For the fourth quarter of 2018, the “other revenues” division accounted for $6.49 billion, a 31% increase year over year.
Alphabet CEO Sundar Pichai said that during 2018 the company more than doubled both the number of GCP deals over $1 million as well as the number of multiyear contracts signed. “We also ended the year with another milestone passing 5 million paying customers for our Cloud collaboration and productivity solution G Suite," said Pichai.
Alphabet CFO Ruth Porat said GCP remains “one of the fastest-growing businesses across Alphabet.” She said GCP has seen a nice uptick of deals that are greater than $100 million.
During the fourth quarter of 2018, the company launched its 18th Google Cloud region; it opened a new office in Berlin; and it announced that it’s building a new data center in Denmark. It also opened a new office in Detroit and announced that it will invest over $1 billion in capital improvements to establish a new campus in New York City, which will begin to open in 2020.
“We are also continuing to invest in data center construction and expansion,” said Pichai, adding that this is important for the company’s Search business as well as its Cloud business.
Porat said, “We expect to see more of an uptick in 2019 in data center investments relative to servers."

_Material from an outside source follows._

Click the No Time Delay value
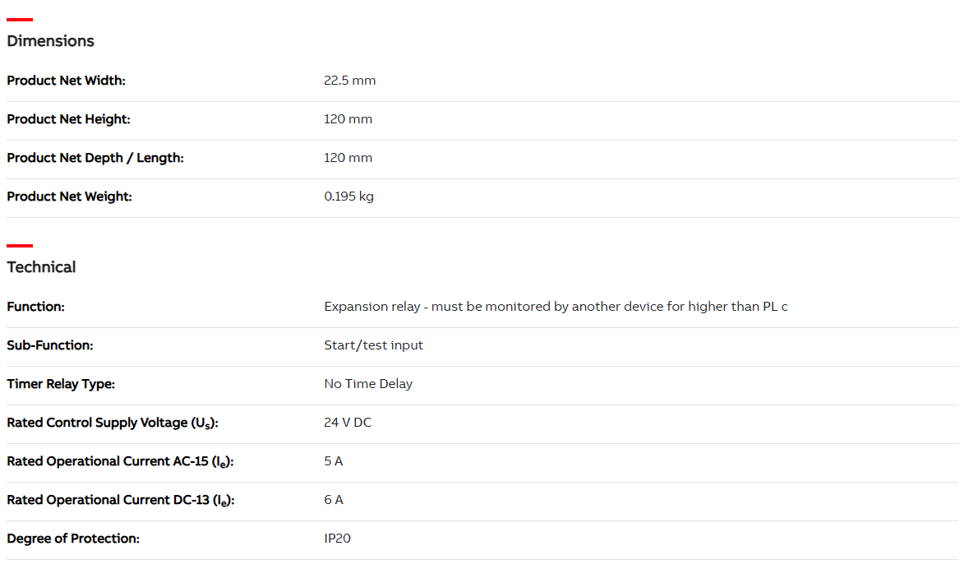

The company also increased its hiring during the quarter, saying it now employs 98,771 people, up 4,399 employees from the previous quarter. The majority of new hires were engineers and product managers. And the most sizable headcount increases were in Cloud for both technical and sales roles.
New GCP leadership
Google Cloud CEO Diane Greene announced in November 2018 that she was leaving the company. Greene joined Google in 2015 and has been instrumental in building the company’s Cloud business to contend with other major public clouds.
Since November, Greene has been working with her replacement, Thomas Kurian, who is a former top Oracle executive. Kurian and Greene worked together on 2019 planning, and Kurian officially took over the reins on Feb. 1.
Pichai said on the earnings call yesterday, “I want to thank Diane Greene for her leadership over the last three years. What Diane and her team have accomplished is phenomenal. Google Cloud is a multibillion-dollar business.”